WHAT YOU SHOULD DO:
Reproduce the records below word for word, beginning at the line that contains "At what coordinates should I click to accomplish: Select" and stopping after the line that contains "Action: pyautogui.click(x=395, y=69)". Leave the pictures out of your answer.
-- begin EXTRACTED RECORDS --
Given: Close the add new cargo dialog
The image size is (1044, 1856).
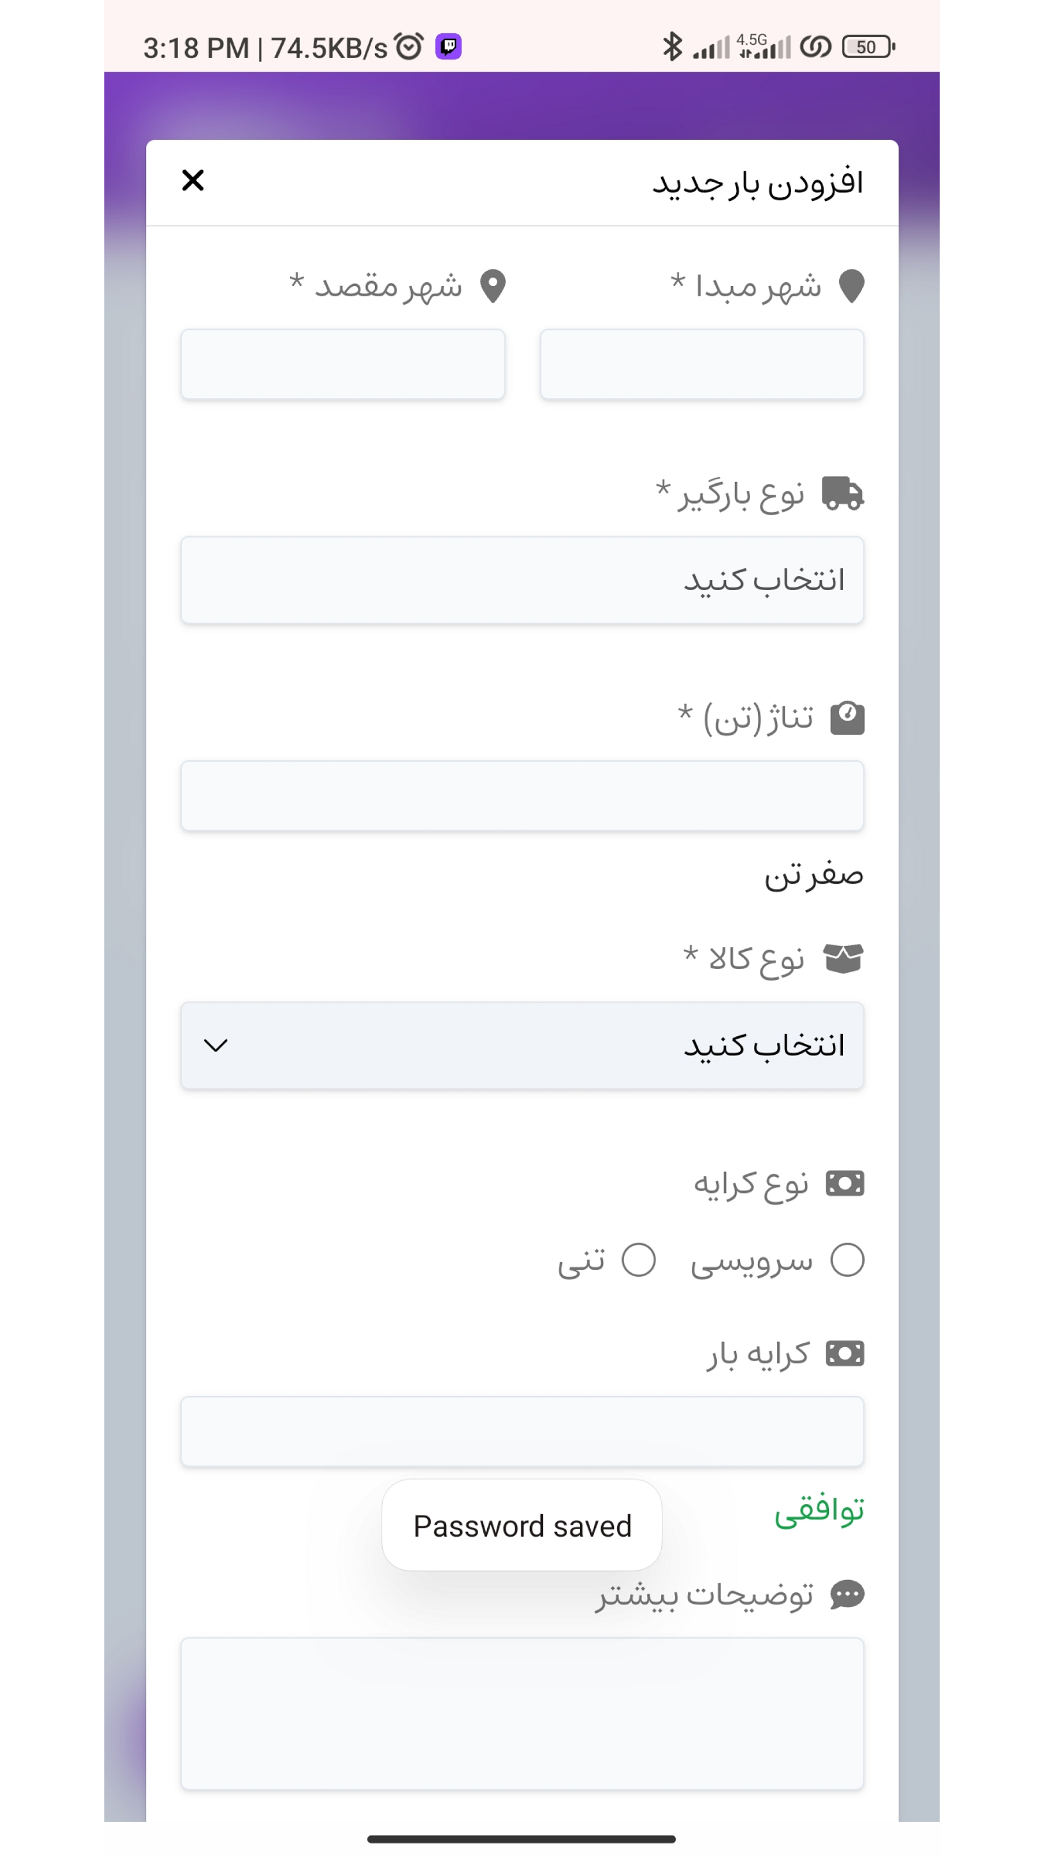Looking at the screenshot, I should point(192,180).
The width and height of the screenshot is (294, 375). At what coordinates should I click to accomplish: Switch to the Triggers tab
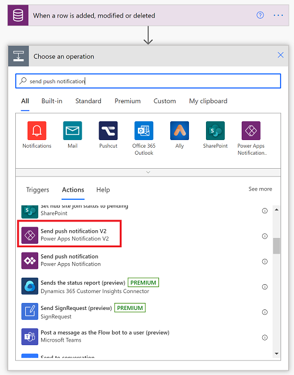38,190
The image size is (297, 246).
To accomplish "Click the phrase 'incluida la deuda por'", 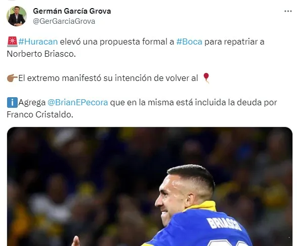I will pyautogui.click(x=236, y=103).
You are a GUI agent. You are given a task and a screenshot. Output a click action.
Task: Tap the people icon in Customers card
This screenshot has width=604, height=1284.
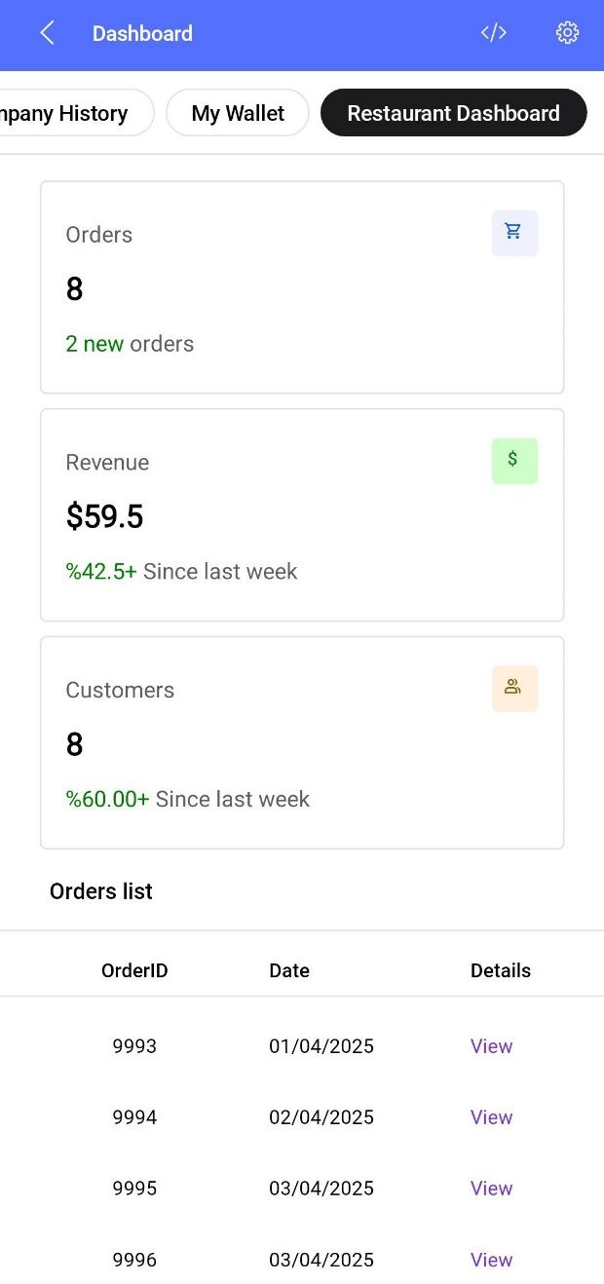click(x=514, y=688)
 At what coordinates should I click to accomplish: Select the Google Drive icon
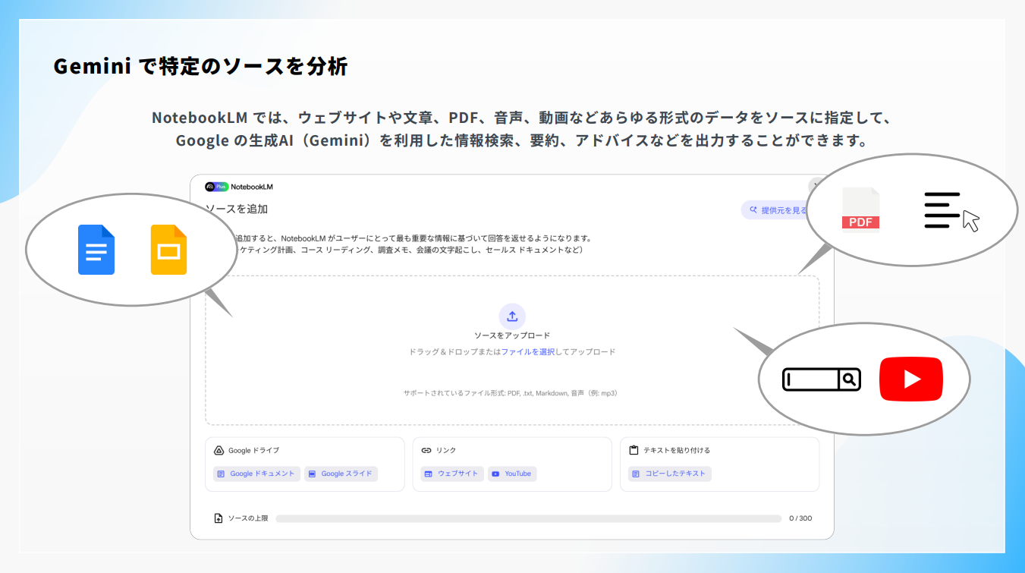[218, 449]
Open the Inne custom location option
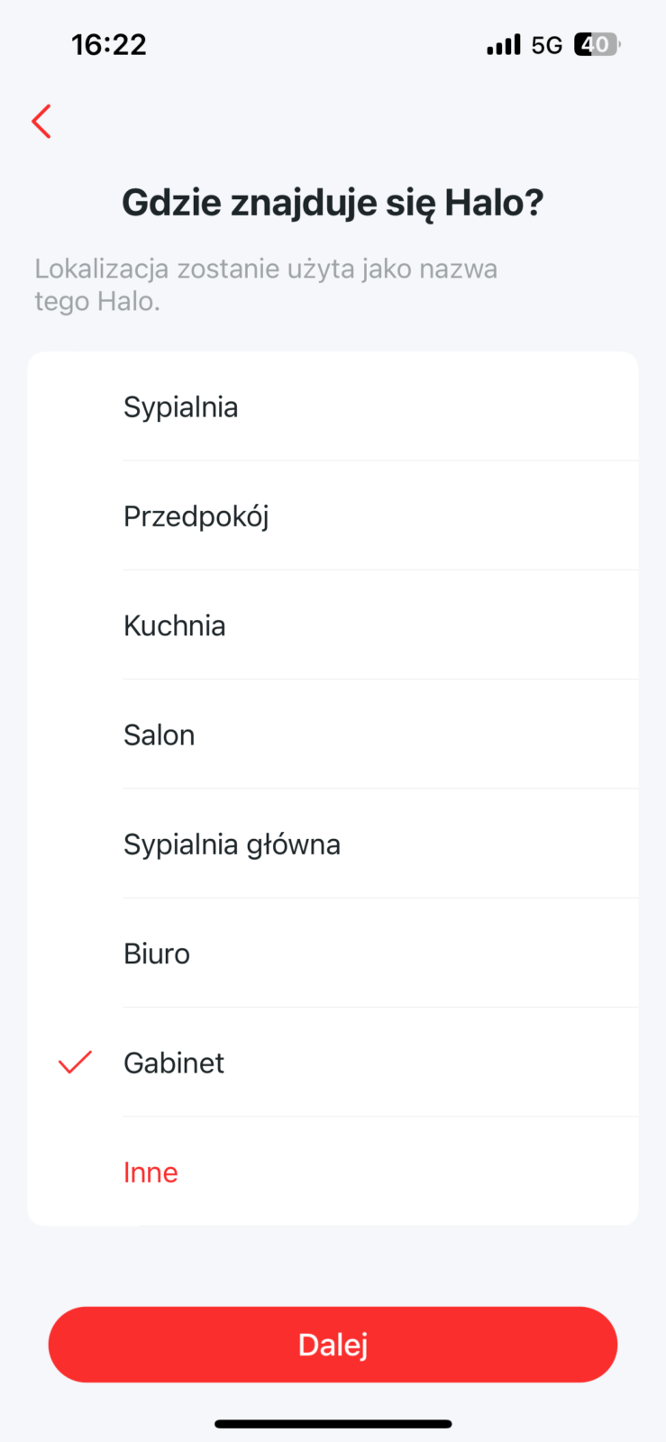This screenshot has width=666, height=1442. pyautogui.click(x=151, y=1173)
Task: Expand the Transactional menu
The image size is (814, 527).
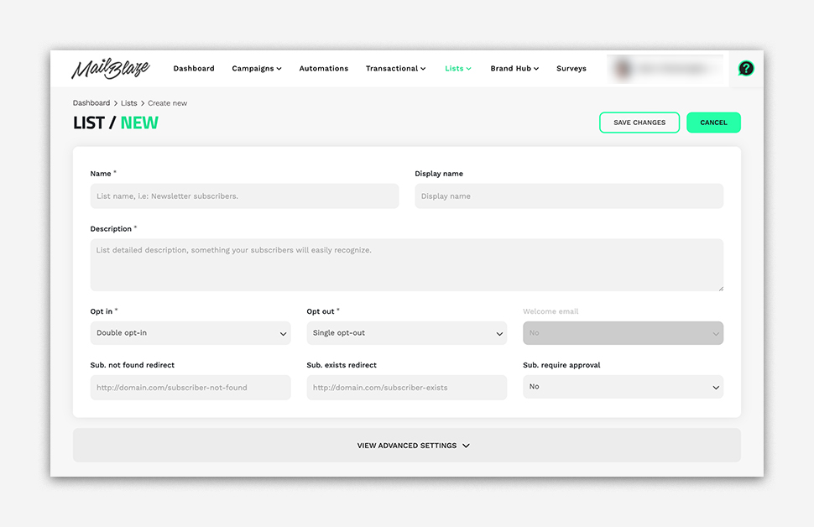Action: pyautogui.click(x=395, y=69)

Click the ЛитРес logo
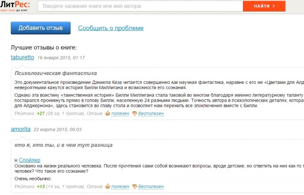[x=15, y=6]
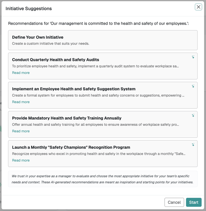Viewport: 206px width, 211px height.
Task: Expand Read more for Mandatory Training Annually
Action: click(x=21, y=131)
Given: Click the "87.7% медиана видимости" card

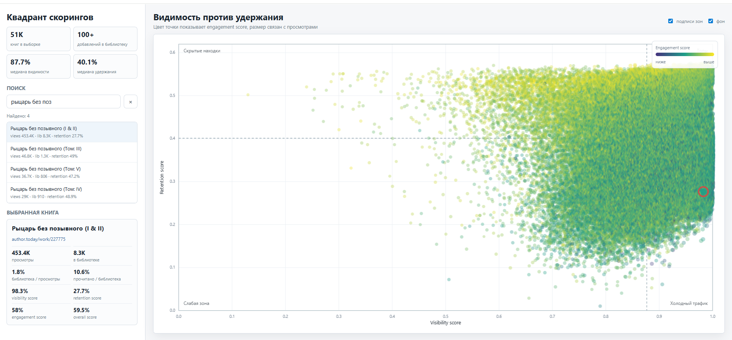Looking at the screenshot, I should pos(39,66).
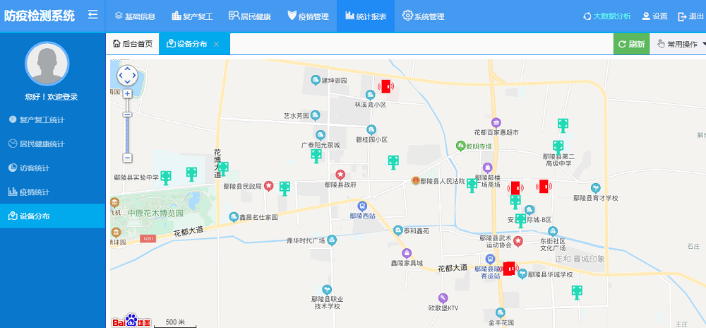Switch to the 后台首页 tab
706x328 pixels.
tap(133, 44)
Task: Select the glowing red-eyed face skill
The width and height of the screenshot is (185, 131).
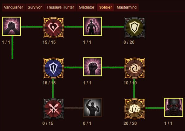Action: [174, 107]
-- end EXTRACTED RECORDS --
CORRECT RESPONSE:
 At what coordinates should I click to accomplish: Select the Google Drive icon
[218, 449]
Open the Inne custom location option
This screenshot has width=666, height=1442. pyautogui.click(x=151, y=1173)
Task: Expand the Transactional menu
The image size is (814, 527).
Action: pyautogui.click(x=395, y=69)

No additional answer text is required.